Researchers from Canada’s Dalhousie University and Carleton University, together with colleagues from the Geophysical Laboratory in Washington were able to draw parallels between mineral deposits found on Earth and the moon.
In a study published in Nature Geoscience, the experts suggest that a repository of precious metals may be locked deep below the moon’s surface.
“We have been able to link the sulfur content of lunar volcanic rocks to the presence of iron sulfide deep inside the moon,” said James Brenan, the study’s lead author, in a media statement. “Examination of mineral deposits on Earth suggests that iron sulfide is a great place to store precious metals, like platinum and palladium.”
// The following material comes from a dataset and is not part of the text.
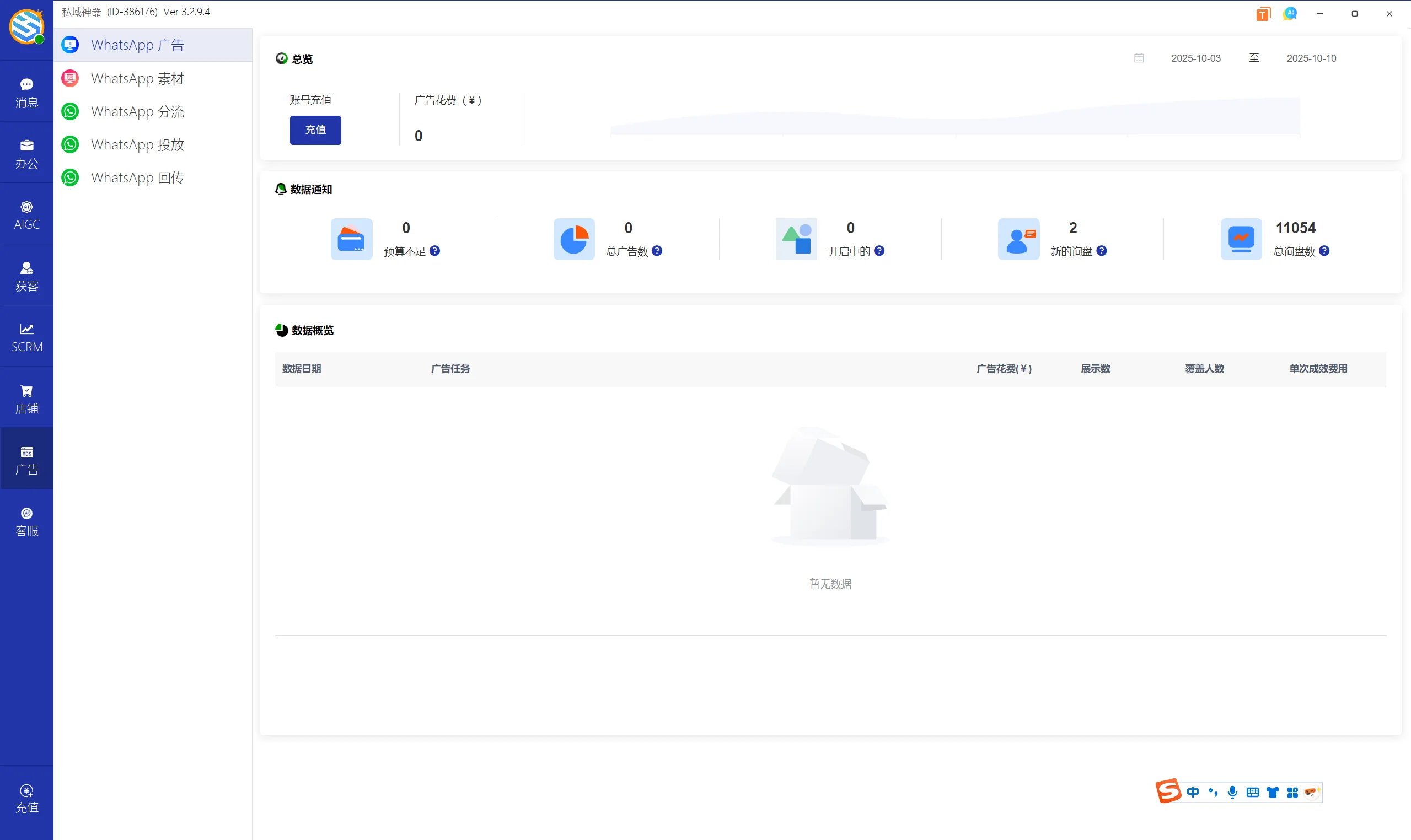
Task: Toggle Sogou input 中 language mode
Action: click(x=1193, y=792)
Brenan and his team ran a series of experiments to recreate the extreme pressure and temperature of the lunar interior to determine how much iron sulfide would form.
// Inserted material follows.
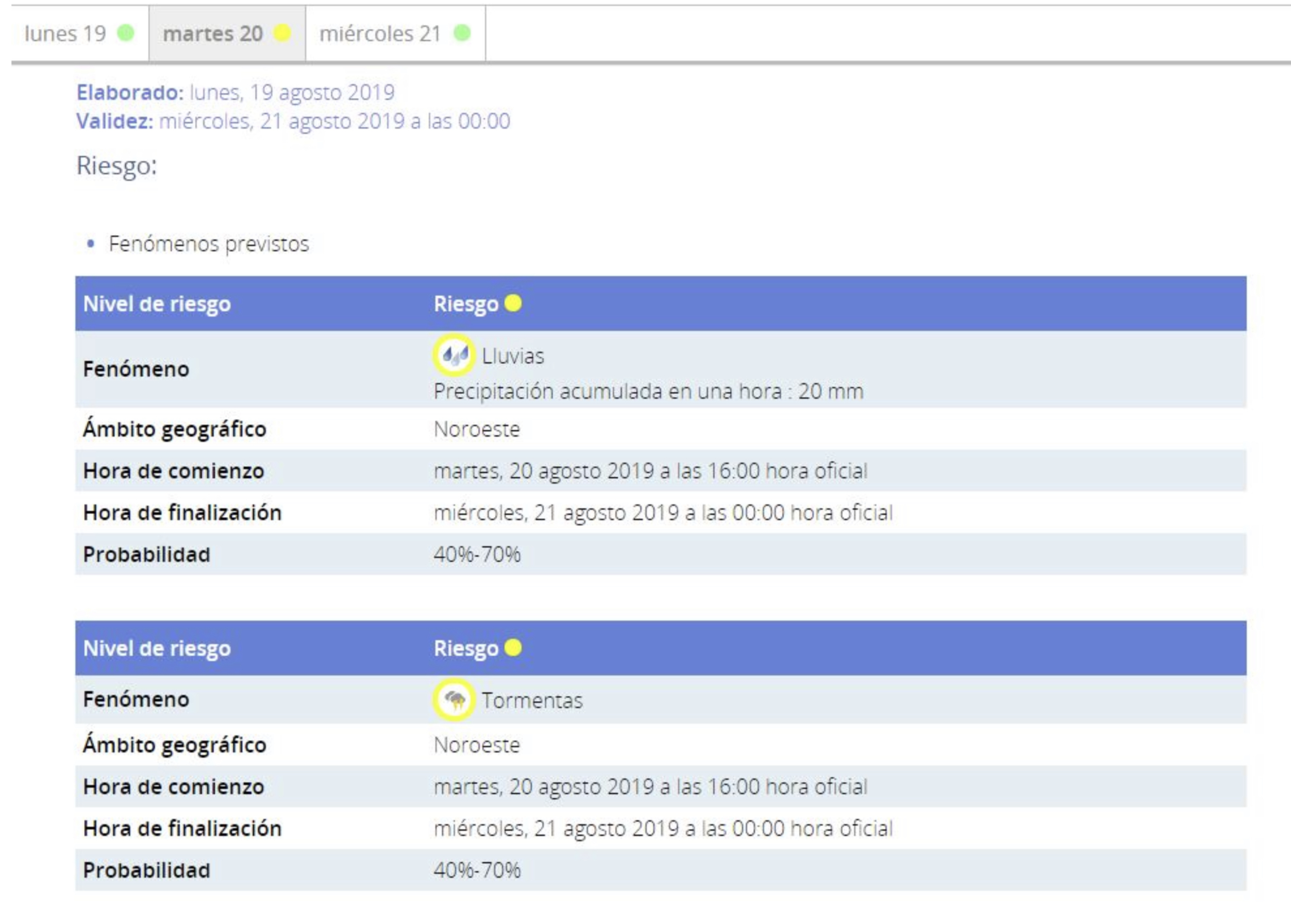
Task: Click the Riesgo: heading
Action: pyautogui.click(x=116, y=165)
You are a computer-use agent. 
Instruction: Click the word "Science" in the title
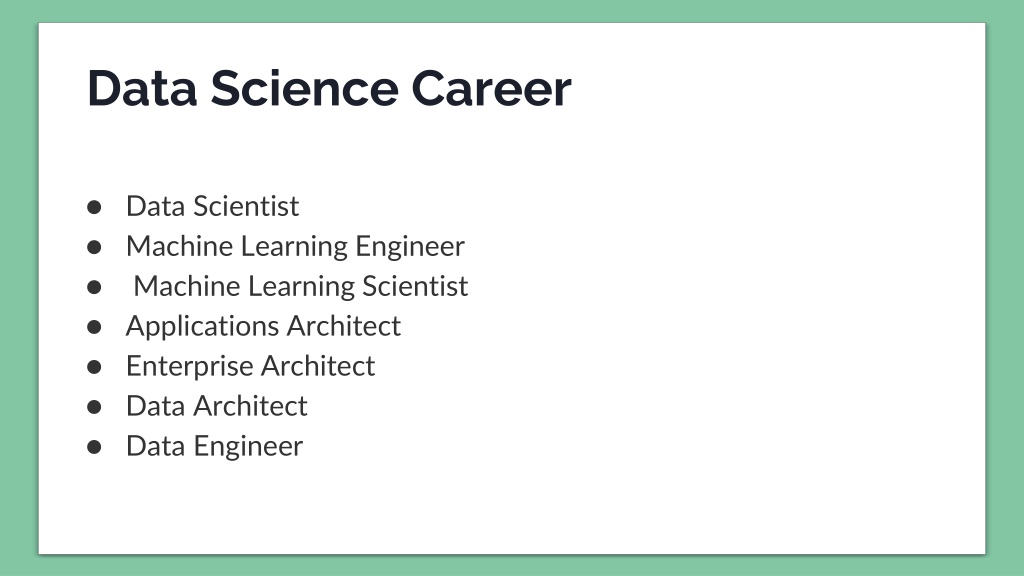[304, 88]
Then, they measured the composition of the resulting rock and iron sulfide and confirmed that precious metals would be bound up by the iron sulfide, making them unavailable to the magmas that flowed out onto the lunar surface when the satellite was formed moon was formed 4.5 billion years ago.
According to Brenan, there was likely not enough iron sulfide to form an ore deposit but certainly enough to explain its (low) presence in the lunar lavas.
In summary, the scientists’ results show that sulfur in lunar volcanic rocks is a fingerprint for the presence of iron sulfide in the rocky interior of the moon, which is where precious metals were left behind when the lavas were created.
Now, they will require samples from the deep, rocky part of the moon where the lunar lavas originated in order to confirm their findings.